Impact of film thickness on the geometric and electronic characteristics of ultrathin rutile-TiO2(110) films supported by metal substrates

Abstract

Titanium dioxide (TiO₂) has received significant attention due to its importance in a wide range of applications, including photocatalysis, solar energy conversion, and chemical sensing. The physicochemical properties of TiO₂ can be finely tuned using a novel platform of ultrathin oxide films. In this study, a computational study based on density functional theory (DFT) calculations is performed to investigate the thickness-dependent geometric and electronic properties of ultrathin rutile-phase TiO₂(110) films supported by five body-centered cubic metal substrates: W, Mo, Ta, Nb, and V, oriented along the (100) plane.

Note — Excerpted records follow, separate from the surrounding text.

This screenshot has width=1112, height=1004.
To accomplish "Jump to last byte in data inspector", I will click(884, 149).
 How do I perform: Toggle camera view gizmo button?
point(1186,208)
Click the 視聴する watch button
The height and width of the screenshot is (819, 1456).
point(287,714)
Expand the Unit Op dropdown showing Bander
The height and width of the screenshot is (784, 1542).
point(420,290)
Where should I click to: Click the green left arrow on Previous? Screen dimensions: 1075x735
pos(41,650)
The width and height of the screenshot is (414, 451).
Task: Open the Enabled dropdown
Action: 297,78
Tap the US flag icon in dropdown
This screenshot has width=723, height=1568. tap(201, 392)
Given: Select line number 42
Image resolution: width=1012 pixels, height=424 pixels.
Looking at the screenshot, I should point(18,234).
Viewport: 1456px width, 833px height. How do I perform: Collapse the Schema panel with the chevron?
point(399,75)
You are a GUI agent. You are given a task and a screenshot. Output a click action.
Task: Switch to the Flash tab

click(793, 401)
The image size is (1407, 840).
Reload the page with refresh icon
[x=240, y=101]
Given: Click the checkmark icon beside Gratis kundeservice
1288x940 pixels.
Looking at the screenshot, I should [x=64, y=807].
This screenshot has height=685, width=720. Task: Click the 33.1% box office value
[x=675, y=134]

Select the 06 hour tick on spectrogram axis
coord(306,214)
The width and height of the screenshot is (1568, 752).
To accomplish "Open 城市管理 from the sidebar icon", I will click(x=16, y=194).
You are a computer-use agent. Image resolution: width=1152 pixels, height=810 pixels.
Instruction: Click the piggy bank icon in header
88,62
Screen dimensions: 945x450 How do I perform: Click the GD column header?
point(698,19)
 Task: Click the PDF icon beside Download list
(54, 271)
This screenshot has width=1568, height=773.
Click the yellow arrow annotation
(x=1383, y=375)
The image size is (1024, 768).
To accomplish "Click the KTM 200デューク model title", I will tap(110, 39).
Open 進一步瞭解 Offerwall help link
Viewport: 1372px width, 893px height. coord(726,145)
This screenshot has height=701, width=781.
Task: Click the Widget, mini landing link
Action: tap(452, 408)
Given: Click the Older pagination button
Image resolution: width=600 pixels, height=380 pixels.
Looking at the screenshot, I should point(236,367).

The DFT calculations suggest that W and Mo may serve as optimal metal substrates for the formation of ultrathin TiO₂ films, in which lattice mismatch along the long axis plays a significant role. Furthermore, the interfacial electronic structure of the TiO₂ film, primarily characterized by charge transfer from metal to the TiO₂ layer and the formation of metal-included gap states (MIGS), can be used to rationalize the thickness-dependent variation in the work function of ultrathin TiO₂ films on metal substrates. Our results provide valuable insights into the effect of the film thickness on the geometric and electronic properties of TiO₂ films grown on metal substrates.